His reward was the island of Same, which thereafter came to be known as Cephalonia.

Odysseus, to give his Greek name, also known by the Latin name Ulysses, was the legendary Greek king of the island of Ithaca and the hero of Homer’s epic poem the Odyssey.

Cephalonia has been suggested as the actual location of Homer’s Ithaca, the home of Odysseus.

There is a theory that Paliki, which today is a peninsula of Cephalonia to the west of Argostoli where we are scheduled to visit, was a separate island during the late Bronze Age, and it may be this which Homer was referring to when he described Ithaca.

Or, some point to the smaller Greek island that stands offshore of Kefalonia to the east and that today is called Ithaca.

One or the other, or neither…although many of the Greek myths have at least a kernel of truth somewhere within.

The coastal road out of Argostoli to the west was known during the Venetian period as the ‘Piccolo Gyro’, the little Gyro or little spiral.

Along the Piccolo Gyro lie the ‘Swallow Holes’ of Katovothres, a rare geological phenomenon where seawater is continuously disappearing into the sink holes.

Where does the water go?

We know now that the salt water disappears underground and travels under the island, re-emerging some fourteen days later about 15 kilometers or 10 miles away in the Karavomylos area of Sami, having passed through the underground Melissani lake.

But over the millennia, not much else of historical note has happened on Kefalonia with the notable exception of a short period of time during World War II.

Most of Greece was occupied by Axis powers—Italian or Greek troops.
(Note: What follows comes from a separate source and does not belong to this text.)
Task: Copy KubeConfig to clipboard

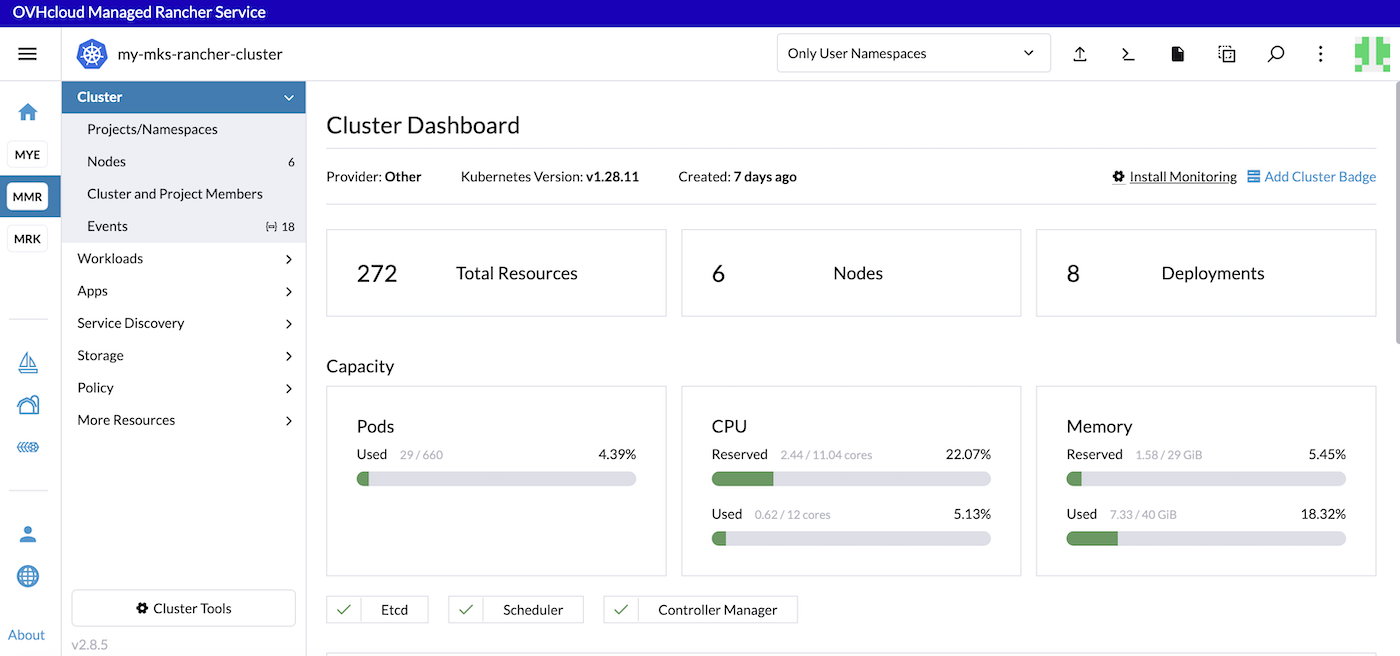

But by mid-1943, Italy was falling and its post-Mussolini government negotiated a surrender to the Allies and some Italian units actually fought against the Germans in Italy and Greece.

In Greece, the Germans tried to disarm the Italians. Instead, between September 13 and 22 of 1943, the Germans fought the Italians in Cephalonia.

This led to the Massacre of the Acqui Division, also known as the Cephalonia Massacre, the mass execution of the men of the Italian 33rd Acqui Infantry Division by the Germans on the island of Cephalonia in September 1943.

About 1,315 Italian soldiers were killed in battle, as many as 5,000 were executed, and about 3,000 Italians drowned when a German ship taking them to concentration camps struck a mine and sank.

It was one of the largest prisoner of war massacres of the war.

The massacre was the back-story behind the bestselling 1994 book “Captain Corelli’s Mandolin” by British writer Louis de Bernières.

When a fisherman leaves to fight with the Greek army during WWII, his fiancée falls in love with the local Italian commander.

Penelope Cruz and Nicholas Cage, respectively.

The 2001 movie was mostly filmed on location around the island.